● PROBLEM
Write out every line exactly, from the start of the records below to the line with "avril 2020 (666, 367)", and stop there. Don't write out the pictures.

━━━ TASK INPUTS

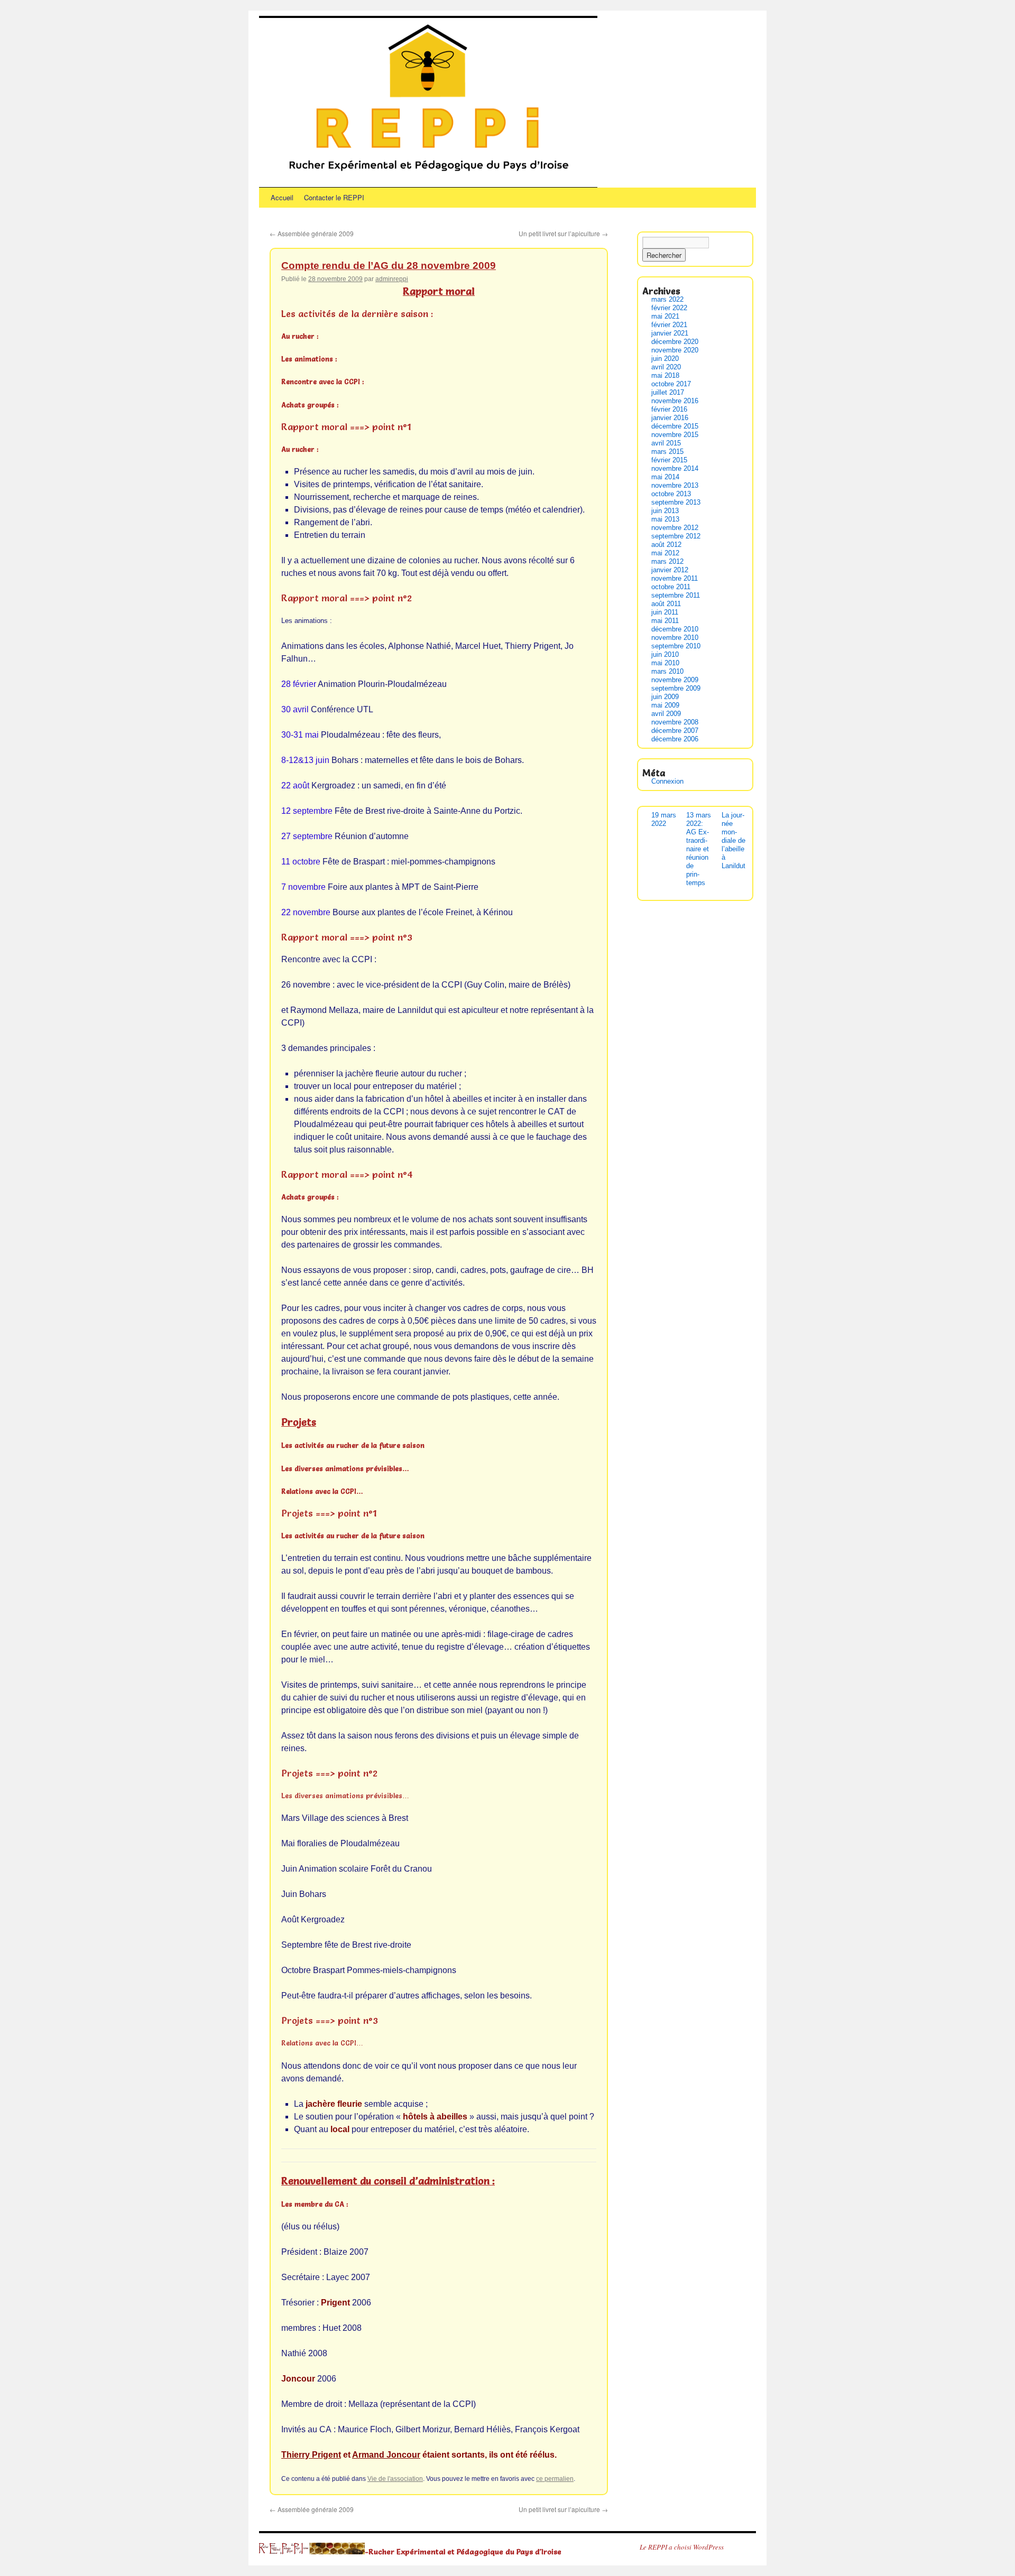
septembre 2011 (675, 595)
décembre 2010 (674, 629)
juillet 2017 (667, 392)
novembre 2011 (674, 578)
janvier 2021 (669, 333)
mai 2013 (665, 519)
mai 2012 (665, 553)
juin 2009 (665, 697)
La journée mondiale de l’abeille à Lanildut (733, 840)
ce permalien (555, 2478)
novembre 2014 (674, 468)
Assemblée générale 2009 (312, 233)
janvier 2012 (669, 570)
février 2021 (669, 325)
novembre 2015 (674, 435)
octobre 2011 (670, 587)
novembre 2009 (674, 680)
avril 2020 (666, 367)
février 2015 (669, 460)
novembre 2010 (674, 637)
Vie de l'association (395, 2478)
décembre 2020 (674, 342)
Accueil (282, 197)
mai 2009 (665, 705)
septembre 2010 (675, 646)
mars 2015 (667, 451)
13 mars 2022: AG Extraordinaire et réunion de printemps (698, 849)
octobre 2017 (671, 384)
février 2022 (669, 308)
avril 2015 (666, 443)
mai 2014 (665, 477)
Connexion (667, 781)
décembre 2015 (674, 426)
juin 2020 (665, 358)
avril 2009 (666, 714)
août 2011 (666, 604)
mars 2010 (667, 671)
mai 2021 (665, 316)
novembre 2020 (674, 350)
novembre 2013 (674, 485)
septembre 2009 (675, 688)
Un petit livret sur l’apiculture (563, 233)
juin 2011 (664, 612)
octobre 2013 (671, 494)
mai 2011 (665, 621)
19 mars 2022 (663, 819)
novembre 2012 (674, 528)
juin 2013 (665, 511)
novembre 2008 (674, 722)
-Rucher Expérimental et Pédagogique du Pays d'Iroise (463, 2551)
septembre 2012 (675, 536)
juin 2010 (665, 654)
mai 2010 (665, 663)
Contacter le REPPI (334, 197)
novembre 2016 (674, 401)
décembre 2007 (674, 730)
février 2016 (669, 409)
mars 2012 (667, 561)
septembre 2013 (675, 502)
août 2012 (666, 544)
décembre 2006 (674, 739)
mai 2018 (665, 375)
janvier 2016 (669, 418)
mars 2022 (667, 299)
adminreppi (391, 279)
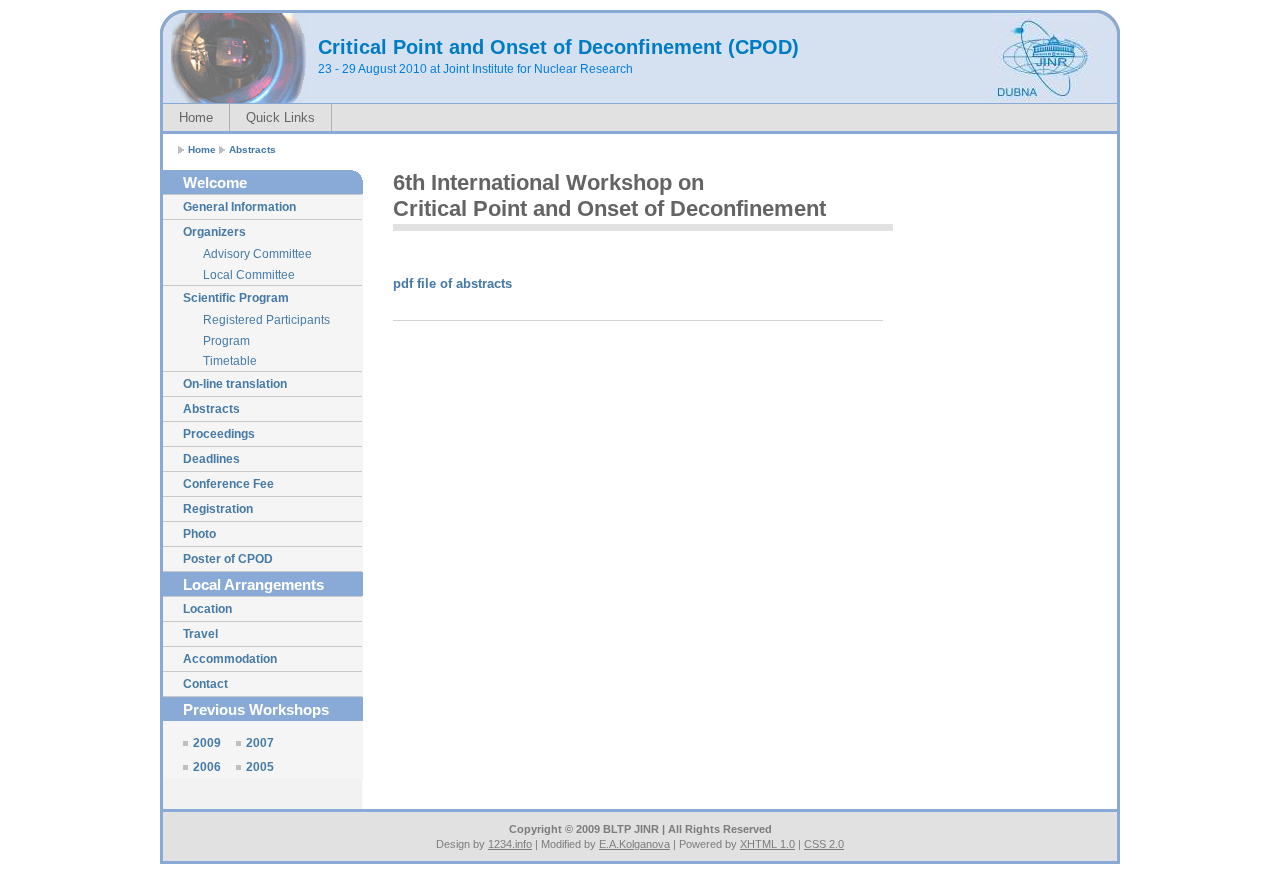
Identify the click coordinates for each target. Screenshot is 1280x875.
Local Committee (249, 275)
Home (196, 117)
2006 (207, 767)
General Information (239, 207)
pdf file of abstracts (452, 283)
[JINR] (1044, 99)
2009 (207, 743)
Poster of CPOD (228, 559)
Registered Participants (266, 320)
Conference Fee (228, 484)
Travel (200, 634)
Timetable (230, 361)
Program (226, 341)
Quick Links (280, 117)
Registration (218, 509)
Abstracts (252, 149)
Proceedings (219, 434)
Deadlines (211, 459)
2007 (260, 743)
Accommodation (230, 659)
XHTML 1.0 (767, 844)
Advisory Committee (257, 254)
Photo (199, 534)
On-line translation (235, 384)
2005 (260, 767)
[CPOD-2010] (238, 58)
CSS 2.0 (824, 844)
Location (207, 609)
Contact (205, 684)
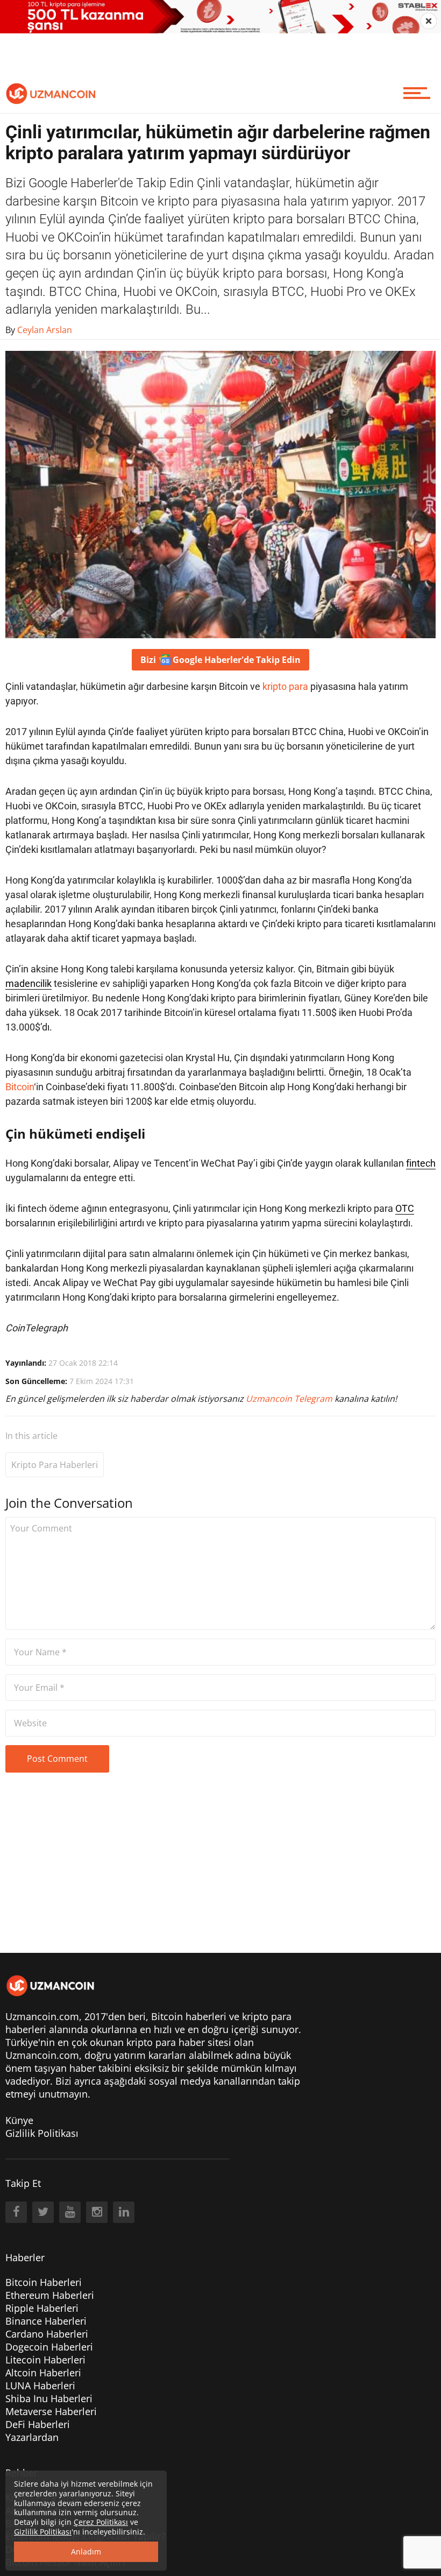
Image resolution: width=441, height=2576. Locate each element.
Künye (19, 2120)
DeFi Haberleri (37, 2424)
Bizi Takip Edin (220, 660)
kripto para (285, 686)
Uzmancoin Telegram (290, 1399)
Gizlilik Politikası (42, 2133)
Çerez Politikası (101, 2522)
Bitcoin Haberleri (43, 2282)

━━━━━━

● RESPONSE TO THIS TASK
septembre 2011 (675, 595)
décembre 2010 (674, 629)
juillet 2017 (667, 392)
novembre 2011 (674, 578)
janvier 2021 (669, 333)
mai 2013 (665, 519)
mai 2012 (665, 553)
juin 2009 (665, 697)
La journée mondiale de l’abeille à Lanildut (733, 840)
ce permalien (555, 2478)
novembre 2014 (674, 468)
Assemblée générale 2009 (312, 233)
janvier 2012 (669, 570)
février 2021 (669, 325)
novembre 2015 (674, 435)
octobre 2011 (670, 587)
novembre 2009 (674, 680)
avril 2020 (666, 367)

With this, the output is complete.